■ **INSTRUCTIONS TO FOLLOW**
In the listing that follows, how many lines have the word "will" in them? Give only the number.

<<<<

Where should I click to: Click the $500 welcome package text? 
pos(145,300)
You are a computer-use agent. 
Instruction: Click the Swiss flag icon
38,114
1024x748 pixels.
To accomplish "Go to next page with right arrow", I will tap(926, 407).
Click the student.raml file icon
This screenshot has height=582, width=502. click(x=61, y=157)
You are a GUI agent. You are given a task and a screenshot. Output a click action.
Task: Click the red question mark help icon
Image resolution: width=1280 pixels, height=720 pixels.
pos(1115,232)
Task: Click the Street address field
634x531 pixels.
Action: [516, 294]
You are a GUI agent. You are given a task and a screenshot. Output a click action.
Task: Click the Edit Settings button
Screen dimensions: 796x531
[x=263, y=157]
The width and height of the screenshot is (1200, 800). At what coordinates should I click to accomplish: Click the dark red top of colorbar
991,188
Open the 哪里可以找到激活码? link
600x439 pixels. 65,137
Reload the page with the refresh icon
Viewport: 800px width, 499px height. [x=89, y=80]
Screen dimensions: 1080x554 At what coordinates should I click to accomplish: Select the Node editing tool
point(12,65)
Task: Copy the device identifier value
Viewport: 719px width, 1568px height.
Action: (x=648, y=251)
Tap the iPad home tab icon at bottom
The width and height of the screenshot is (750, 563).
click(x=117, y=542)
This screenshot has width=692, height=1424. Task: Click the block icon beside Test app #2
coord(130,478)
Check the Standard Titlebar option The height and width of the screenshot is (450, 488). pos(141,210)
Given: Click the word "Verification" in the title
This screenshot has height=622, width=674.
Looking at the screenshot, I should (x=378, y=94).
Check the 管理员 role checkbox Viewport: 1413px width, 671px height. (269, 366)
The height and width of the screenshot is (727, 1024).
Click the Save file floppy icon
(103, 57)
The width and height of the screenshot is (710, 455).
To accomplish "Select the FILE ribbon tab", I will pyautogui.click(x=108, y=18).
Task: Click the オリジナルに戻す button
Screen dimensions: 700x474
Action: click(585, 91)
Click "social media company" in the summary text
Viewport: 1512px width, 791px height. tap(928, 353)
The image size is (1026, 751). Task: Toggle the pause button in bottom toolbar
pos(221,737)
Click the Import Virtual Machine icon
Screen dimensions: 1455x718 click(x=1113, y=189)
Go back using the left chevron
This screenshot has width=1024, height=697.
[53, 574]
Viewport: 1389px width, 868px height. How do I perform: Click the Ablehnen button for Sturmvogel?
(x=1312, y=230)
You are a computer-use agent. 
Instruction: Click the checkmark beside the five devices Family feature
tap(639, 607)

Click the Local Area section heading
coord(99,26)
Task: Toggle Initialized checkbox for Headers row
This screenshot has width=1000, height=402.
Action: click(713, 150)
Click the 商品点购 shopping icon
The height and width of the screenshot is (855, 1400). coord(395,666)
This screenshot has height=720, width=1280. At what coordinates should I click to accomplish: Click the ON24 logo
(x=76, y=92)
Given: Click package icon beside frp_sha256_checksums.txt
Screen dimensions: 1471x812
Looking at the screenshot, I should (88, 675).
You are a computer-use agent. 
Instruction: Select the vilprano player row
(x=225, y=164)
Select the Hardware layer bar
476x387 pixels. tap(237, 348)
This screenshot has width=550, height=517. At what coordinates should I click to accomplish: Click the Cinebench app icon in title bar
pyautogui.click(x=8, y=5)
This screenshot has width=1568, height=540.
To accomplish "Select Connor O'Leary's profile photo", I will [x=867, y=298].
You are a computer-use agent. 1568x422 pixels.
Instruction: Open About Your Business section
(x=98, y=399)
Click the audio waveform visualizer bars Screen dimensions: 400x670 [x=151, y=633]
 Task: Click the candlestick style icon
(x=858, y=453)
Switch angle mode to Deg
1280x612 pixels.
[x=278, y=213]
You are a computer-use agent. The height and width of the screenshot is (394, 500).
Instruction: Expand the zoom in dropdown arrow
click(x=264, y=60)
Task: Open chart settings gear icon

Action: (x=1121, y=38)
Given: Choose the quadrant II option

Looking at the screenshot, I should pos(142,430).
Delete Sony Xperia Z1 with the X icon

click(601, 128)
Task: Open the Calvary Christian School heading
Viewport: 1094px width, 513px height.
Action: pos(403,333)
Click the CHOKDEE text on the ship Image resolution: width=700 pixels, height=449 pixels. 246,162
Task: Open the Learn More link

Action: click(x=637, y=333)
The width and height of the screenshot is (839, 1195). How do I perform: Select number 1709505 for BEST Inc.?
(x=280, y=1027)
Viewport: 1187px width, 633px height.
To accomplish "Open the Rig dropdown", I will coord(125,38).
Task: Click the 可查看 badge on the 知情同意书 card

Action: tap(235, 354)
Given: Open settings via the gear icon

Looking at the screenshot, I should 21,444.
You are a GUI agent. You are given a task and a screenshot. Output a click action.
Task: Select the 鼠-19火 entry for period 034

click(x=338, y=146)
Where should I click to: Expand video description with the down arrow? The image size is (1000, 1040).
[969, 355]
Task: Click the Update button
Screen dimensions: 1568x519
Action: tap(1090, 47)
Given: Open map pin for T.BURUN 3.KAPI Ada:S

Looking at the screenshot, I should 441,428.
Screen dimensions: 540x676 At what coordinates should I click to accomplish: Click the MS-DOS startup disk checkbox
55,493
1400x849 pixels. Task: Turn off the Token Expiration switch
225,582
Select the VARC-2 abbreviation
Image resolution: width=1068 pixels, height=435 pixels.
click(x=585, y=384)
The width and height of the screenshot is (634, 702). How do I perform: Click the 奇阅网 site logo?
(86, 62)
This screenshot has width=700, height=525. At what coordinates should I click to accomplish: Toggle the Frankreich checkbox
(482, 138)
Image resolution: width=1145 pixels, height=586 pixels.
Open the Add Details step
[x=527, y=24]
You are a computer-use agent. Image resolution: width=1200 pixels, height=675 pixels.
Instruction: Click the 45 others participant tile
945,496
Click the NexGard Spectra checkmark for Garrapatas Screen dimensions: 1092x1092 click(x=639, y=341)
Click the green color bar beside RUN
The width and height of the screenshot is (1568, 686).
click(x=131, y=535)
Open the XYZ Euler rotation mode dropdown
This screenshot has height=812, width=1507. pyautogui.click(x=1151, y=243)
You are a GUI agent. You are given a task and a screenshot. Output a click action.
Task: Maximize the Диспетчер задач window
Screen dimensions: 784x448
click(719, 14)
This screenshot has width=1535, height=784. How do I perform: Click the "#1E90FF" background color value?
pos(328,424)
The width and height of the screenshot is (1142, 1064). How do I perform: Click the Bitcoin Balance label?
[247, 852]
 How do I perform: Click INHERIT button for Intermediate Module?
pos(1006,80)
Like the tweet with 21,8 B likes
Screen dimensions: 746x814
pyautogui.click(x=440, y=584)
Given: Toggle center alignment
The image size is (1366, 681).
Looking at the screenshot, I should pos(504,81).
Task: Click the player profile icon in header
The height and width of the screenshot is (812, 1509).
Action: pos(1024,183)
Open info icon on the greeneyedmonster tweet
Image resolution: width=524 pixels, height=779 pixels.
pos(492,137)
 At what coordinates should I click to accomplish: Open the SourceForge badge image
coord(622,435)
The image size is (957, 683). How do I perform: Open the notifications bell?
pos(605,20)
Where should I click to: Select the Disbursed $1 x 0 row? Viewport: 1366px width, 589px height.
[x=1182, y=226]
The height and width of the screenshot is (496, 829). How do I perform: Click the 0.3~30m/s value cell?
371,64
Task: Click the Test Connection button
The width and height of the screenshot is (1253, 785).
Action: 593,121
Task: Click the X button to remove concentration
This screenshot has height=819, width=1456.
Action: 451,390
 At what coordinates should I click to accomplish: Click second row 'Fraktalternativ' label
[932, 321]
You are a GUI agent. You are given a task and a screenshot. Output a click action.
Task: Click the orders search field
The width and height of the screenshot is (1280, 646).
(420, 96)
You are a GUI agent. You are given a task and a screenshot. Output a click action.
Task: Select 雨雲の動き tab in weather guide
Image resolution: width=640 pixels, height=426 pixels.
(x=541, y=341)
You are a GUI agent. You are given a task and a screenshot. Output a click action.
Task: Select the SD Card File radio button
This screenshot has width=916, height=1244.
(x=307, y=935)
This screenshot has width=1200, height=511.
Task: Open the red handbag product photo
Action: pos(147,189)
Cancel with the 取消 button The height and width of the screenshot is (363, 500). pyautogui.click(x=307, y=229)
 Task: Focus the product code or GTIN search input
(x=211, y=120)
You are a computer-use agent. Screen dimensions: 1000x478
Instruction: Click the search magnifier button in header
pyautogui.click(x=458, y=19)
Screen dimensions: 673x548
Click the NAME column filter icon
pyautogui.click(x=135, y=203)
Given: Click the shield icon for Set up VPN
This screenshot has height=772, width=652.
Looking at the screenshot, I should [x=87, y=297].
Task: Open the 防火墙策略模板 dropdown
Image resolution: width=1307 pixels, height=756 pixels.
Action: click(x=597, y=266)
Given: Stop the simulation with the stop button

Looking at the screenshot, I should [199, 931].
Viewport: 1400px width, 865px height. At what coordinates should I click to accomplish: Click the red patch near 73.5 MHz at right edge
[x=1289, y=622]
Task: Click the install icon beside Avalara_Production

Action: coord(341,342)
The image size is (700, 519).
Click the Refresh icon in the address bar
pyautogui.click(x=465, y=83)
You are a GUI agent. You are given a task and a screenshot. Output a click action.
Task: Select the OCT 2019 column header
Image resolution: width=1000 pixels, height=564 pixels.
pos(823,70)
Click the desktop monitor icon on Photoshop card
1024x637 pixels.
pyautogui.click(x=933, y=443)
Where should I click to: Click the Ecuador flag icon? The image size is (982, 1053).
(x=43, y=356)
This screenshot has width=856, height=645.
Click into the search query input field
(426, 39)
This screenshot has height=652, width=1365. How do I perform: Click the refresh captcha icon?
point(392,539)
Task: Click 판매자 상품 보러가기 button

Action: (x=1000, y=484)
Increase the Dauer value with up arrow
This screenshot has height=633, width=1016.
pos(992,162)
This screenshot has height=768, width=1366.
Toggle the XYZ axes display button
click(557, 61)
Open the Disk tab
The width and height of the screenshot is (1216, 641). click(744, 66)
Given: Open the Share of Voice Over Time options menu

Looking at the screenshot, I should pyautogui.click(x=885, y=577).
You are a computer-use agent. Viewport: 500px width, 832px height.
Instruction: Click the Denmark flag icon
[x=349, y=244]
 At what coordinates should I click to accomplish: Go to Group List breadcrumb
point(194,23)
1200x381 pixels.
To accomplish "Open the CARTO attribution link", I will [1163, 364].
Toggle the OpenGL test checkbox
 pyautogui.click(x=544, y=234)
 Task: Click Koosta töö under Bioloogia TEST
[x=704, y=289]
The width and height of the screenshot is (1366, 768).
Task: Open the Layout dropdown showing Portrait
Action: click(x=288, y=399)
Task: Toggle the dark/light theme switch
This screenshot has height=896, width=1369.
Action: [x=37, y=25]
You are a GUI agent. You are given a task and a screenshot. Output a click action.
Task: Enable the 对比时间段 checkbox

>>>>

■ **PROBLEM SOLUTION**
5